PROVIDED TEXT
OS Error with torch-sparse
finalelement opened this issue · 8 comments
I was trying the run this repository with the QM9 dataset. First I ran into the issue that was reported in issue #2 and #4.
Based on that I tried downgrading the torch version to 1.7.0 and torch-geometric to both 1.6.3 and 1.7.2. However I was unable to get past the below error. I tried looking for other solutions for the below error but was not able to find many resources apart from this one here.
Perhaps if a requirement file could be shared from the owner of this repository, I would be able to create an environment where this code can run.
Let me know if more info is needed from my side.

DATASET SECTION
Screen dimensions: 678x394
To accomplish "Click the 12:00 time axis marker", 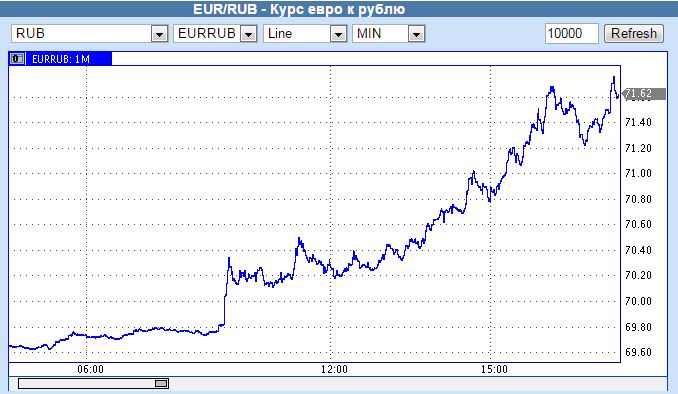I will [334, 369].
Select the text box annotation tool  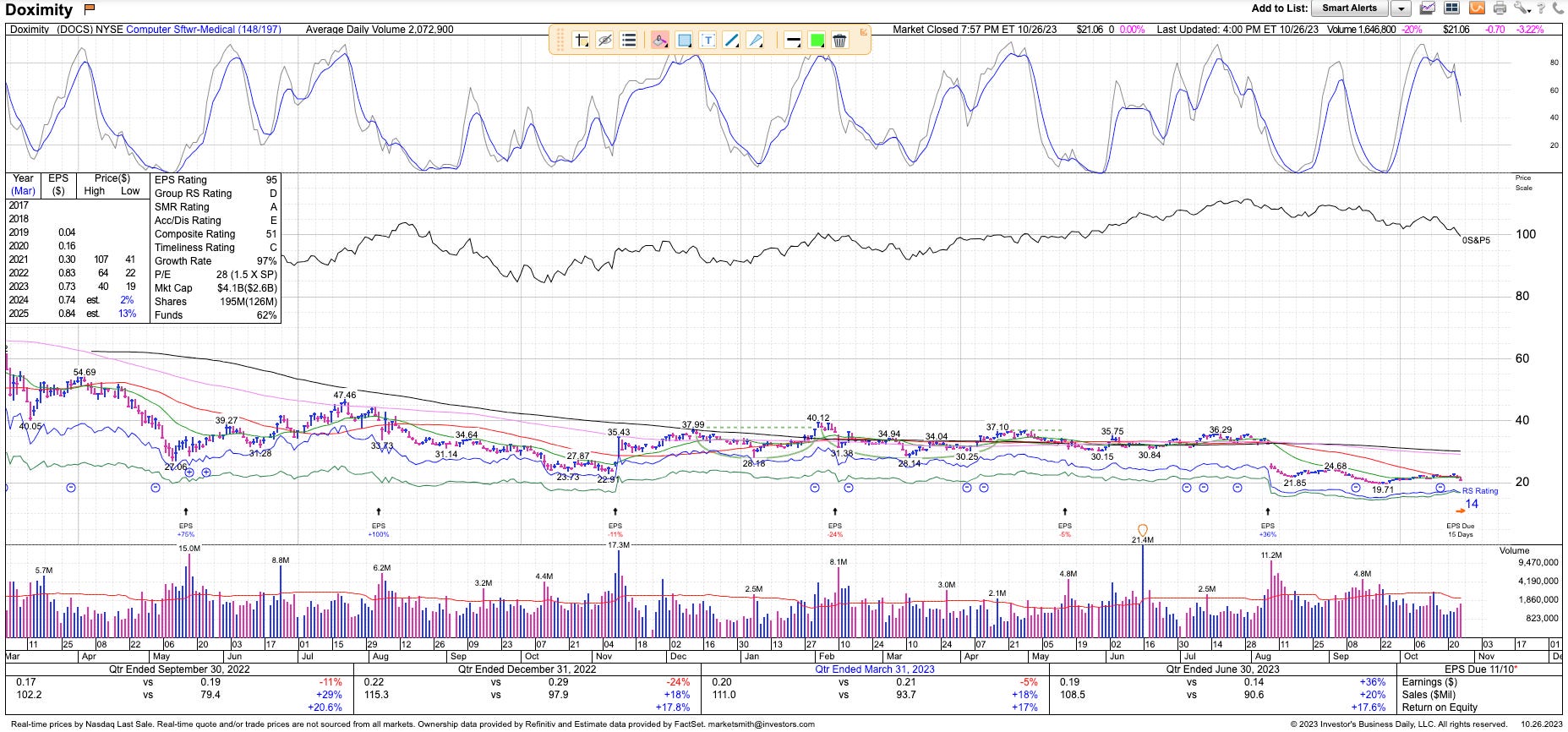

TASKS
1. In the torch-sparse issue, which torch version did the poster downgrade to?
2. Write a continuation of the torch-sparse issue, starting after its final sentence.

ANSWERS BY TASK
1. Torch 1.7.0.

2.
:~/Code/geo_mol/GeoMol$ python train.py --data_dir /home/vishwesh/Code/geo_mol/GeoMol/data/QM9/qm9 --split_path /home/vishwesh/Code/geo_mol/GeoMol/data/QM9/splits/split0.npy --log_dir ./test_run --n_epochs 250 --dataset qm9
Traceback (most recent call last):
File "train.py", line 9, in <module>
from model.model import GeoMol
File "/home/vishwesh/Code/geo_mol/GeoMol/model/model.py", line 5, in <module>
import torch_geometric as tg
File "/home/vishwesh/anaconda3/envs/GeoMol/lib/python3.7/site-packages/torch_geometric/__init__.py", line 5, in <module>
import torch_geometric.data
File "/home/vishwesh/anaconda3/envs/GeoMol/lib/python3.7/site-packages/torch_geometric/data/__init__.py", line 1, in <module>
from .data import Data
File "/home/vishwesh/anaconda3/envs/GeoMol/lib/python3.7/site-packages/torch_geometric/data/data.py", line 8, in <module>
from torch_sparse import coalesce, SparseTensor
File "/home/vishwesh/anaconda3/envs/GeoMol/lib/python3.7/site-packages/torch_sparse/__init__.py", line 19, in <module>
torch.ops.load_library(spec.origin)
File "/home/vishwesh/anaconda3/envs/GeoMol/lib/python3.7/site-packages/torch/_ops.py", line 105, in load_library
ctypes.CDLL(path)
File "/home/vishwesh/anaconda3/envs/GeoMol/lib/python3.7/ctypes/__init__.py", line 364, in __init__
self._handle = _dlopen(self._name, mode)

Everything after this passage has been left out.